Structure tensor based image Analysis
The results of 3D structure tensor analysis using a Gaussian kernel with standard deviation (Eq. 3) of 2 μm, and an averaging neighborhood N (Eq. 4) of 37.5 μm × 37.5 μm × 12.5 μm in the x, y, and z directions, respectively, are shown in Fig. 6c. In a manner analogous to the directional FA map of Fig. 6b, red, blue, and green color intensities in Fig. 6c are scaled by the 3D structure tensor-derived factors , and , respectively. Comparison of Figs. 6b and 6c reveals a strong similarity expected between the directions of the primary eigenvector of the diffusion tensor and the minor eigenvector of the 3D structure tensor. In particular, the boundary between CA1 (red voxels, Fig. 6b and c) and the alveus (blue voxels, Fig 6b and c), as well as the boundary between the alveus and the ILF (green voxels, Fig 6b and c) are coincident in the original DiI image and the directional FA and 3D structure tensor maps.
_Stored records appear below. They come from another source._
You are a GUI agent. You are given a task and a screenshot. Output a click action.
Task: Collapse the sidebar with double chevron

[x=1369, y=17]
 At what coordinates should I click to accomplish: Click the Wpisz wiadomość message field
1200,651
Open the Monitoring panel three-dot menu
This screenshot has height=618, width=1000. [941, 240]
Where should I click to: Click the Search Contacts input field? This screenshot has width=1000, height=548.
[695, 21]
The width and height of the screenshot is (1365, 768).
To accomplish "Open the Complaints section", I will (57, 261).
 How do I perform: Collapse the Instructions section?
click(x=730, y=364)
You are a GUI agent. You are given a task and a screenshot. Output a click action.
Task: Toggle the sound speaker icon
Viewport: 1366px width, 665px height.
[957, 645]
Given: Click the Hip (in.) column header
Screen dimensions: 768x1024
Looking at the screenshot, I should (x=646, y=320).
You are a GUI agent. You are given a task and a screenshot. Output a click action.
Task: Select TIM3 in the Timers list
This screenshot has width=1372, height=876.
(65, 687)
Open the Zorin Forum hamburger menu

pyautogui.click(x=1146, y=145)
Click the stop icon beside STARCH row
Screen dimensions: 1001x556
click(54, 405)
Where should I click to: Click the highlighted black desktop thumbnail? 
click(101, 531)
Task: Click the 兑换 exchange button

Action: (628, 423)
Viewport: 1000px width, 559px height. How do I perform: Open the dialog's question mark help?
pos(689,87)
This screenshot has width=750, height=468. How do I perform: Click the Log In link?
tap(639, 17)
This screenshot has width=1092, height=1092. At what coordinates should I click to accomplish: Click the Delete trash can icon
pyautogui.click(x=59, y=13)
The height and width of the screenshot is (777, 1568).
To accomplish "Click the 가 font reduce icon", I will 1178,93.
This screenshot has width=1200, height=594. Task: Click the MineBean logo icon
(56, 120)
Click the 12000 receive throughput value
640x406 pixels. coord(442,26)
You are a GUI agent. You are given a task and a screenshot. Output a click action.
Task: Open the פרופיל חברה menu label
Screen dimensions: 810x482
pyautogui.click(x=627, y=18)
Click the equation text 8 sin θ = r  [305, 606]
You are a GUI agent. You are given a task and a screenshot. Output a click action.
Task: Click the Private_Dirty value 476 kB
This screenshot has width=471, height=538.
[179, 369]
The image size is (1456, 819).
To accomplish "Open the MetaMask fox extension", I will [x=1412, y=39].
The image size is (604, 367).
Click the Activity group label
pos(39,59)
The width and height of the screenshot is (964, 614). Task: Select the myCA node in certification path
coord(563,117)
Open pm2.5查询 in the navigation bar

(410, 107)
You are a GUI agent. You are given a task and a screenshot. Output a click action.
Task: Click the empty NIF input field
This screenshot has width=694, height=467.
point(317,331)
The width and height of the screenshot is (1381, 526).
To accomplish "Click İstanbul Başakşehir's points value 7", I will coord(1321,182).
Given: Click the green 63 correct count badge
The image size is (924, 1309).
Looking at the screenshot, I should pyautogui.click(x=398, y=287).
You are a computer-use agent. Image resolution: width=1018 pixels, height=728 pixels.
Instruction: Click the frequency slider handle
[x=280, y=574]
Directional 3D structure tensor maps shown in Fig. 6d–f illustrate the consequences of neglecting to implement the steps taken to remove artificially-introduced sources of 3D image anisotropy. In each of the Fig. 6d–f panels, all but one of the correction steps are applied, as indicated in the left side of the figure. If the z-dependent intensity bias is not corrected, systematic variation in image intensity will interfere with the ability to assign the direction of minimal intensity variation to the z-direction. As a result, the orientation of the structure tensor minor eigenvector is not co-linear with the z-axis, which leads to a discrepancy between the 3D structure tensor analysis and underlying tissue within structures oriented parallel to the z-axis such as the ILF (right side of Fig. 6d). Similarly, if anisotropic tissue shrinkage is not corrected, the calculated 3D structure tensor orientations will be inaccurate. As shown in Fig. 6e, preferential tissue shrinkage along the z-direction causes the ILF fibers to appear less anisotropic, and the direction of minimal image intensity variation is not co-linear with these fibers. Last, Fig. 6f illustrates the effects of omitting correction of PSF anisotropy. If image resolution is anisotropic, intensity variation will be minimal along the direction in which resolution is lowest. As shown in Fig. 6f, bias is present in the uncorrected image in which the 3D structure tensor minor eigenvectors largest component is found to be parallel to the z-direction within CA1 and parts of the alveus.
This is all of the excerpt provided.